Dataset items
--

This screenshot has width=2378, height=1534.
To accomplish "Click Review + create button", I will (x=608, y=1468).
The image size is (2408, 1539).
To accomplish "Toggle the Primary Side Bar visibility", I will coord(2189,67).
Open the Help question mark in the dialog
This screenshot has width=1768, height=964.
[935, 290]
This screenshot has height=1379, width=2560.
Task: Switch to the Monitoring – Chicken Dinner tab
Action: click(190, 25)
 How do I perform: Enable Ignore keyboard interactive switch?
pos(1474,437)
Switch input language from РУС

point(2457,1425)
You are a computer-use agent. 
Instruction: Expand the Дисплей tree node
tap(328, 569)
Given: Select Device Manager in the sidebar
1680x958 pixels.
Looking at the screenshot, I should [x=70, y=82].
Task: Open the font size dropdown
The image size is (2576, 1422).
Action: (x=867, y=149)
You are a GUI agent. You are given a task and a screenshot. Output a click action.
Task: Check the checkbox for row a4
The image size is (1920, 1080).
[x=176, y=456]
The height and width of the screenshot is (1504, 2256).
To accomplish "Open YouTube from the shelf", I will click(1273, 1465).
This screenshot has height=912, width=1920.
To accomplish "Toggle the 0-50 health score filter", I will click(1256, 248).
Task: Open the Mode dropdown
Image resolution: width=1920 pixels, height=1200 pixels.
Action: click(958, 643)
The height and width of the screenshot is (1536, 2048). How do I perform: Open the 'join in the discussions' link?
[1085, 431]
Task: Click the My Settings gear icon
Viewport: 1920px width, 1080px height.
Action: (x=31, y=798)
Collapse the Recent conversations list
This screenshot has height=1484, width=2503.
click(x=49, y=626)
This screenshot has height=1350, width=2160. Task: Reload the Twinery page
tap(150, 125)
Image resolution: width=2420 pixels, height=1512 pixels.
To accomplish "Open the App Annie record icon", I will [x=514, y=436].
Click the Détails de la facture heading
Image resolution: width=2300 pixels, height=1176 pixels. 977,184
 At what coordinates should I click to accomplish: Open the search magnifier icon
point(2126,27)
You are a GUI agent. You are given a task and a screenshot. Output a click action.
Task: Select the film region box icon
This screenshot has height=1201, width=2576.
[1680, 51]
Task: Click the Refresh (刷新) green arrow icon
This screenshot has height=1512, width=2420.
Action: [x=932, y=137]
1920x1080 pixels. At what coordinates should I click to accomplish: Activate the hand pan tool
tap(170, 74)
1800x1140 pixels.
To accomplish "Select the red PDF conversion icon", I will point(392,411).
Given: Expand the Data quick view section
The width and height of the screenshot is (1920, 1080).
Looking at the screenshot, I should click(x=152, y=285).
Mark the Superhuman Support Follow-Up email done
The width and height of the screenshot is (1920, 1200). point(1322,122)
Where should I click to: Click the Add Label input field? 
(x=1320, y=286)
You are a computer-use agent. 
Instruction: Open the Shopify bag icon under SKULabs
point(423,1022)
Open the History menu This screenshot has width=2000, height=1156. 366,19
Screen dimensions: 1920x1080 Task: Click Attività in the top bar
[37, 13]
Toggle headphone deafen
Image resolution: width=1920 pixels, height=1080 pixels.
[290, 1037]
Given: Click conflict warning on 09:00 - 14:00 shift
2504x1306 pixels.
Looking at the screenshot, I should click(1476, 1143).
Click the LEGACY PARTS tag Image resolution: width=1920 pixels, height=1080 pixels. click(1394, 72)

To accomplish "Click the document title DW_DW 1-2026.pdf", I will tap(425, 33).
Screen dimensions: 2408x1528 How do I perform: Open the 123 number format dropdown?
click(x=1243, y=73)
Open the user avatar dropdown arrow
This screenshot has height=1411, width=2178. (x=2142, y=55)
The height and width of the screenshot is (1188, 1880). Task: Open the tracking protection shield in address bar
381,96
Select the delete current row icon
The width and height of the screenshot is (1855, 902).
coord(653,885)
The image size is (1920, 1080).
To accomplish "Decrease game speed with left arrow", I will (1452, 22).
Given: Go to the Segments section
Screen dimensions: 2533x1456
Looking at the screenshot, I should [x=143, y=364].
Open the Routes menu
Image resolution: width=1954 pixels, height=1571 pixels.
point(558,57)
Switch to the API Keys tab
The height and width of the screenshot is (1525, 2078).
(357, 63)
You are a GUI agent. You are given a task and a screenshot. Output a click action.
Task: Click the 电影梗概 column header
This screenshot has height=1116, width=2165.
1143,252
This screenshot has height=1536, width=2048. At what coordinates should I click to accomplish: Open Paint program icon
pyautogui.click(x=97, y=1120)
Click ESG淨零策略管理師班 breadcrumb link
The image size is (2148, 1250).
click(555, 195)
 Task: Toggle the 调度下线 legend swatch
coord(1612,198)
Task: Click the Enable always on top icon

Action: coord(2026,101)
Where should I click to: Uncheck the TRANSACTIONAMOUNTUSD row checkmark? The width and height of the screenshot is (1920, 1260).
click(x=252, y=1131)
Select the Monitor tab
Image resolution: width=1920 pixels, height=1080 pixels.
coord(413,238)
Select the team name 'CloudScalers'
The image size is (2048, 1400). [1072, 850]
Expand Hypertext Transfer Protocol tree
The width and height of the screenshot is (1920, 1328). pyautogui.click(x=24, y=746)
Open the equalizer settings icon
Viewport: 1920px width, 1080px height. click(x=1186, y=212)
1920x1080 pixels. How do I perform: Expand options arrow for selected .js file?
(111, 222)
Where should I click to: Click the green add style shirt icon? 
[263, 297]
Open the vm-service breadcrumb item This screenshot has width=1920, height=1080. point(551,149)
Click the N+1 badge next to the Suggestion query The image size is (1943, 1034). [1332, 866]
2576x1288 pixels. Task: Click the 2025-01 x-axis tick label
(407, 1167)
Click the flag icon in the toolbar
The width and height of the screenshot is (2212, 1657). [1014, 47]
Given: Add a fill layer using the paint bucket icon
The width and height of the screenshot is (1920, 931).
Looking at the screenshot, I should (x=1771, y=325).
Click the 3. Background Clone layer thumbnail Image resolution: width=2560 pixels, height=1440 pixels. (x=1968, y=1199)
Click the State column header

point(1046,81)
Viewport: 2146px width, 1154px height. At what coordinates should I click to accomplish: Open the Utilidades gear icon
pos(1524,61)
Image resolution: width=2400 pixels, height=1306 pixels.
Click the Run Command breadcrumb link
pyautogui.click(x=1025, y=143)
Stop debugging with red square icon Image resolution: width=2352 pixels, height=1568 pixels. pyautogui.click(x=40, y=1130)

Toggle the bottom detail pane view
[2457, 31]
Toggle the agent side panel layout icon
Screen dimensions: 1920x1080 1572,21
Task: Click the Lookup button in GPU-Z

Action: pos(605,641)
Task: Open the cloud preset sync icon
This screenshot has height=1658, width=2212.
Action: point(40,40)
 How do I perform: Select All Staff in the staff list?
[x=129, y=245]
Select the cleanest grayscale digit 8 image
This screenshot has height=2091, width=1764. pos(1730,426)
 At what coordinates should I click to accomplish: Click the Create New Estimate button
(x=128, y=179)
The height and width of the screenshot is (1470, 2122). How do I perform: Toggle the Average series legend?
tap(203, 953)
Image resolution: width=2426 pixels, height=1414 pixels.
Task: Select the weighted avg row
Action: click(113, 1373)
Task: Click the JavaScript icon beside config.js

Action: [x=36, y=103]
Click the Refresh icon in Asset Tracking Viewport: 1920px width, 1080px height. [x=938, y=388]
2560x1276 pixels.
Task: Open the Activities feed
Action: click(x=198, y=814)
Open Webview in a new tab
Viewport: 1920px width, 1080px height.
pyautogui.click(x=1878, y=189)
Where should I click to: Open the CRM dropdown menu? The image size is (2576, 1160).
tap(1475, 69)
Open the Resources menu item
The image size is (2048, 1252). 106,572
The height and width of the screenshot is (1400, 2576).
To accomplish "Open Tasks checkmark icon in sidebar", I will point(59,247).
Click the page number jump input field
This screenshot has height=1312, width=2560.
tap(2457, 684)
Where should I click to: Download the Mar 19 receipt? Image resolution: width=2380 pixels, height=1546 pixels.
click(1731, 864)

--

# WORK INSTRUCTIONS
Set down exactly the lines that begin the records and continue through the line bearing "The image size is (2408, 1539)."; include both ends.

# RESPONSE TO THIS TASK
This screenshot has width=2378, height=1534.
To accomplish "Click Review + create button", I will (x=608, y=1468).
The image size is (2408, 1539).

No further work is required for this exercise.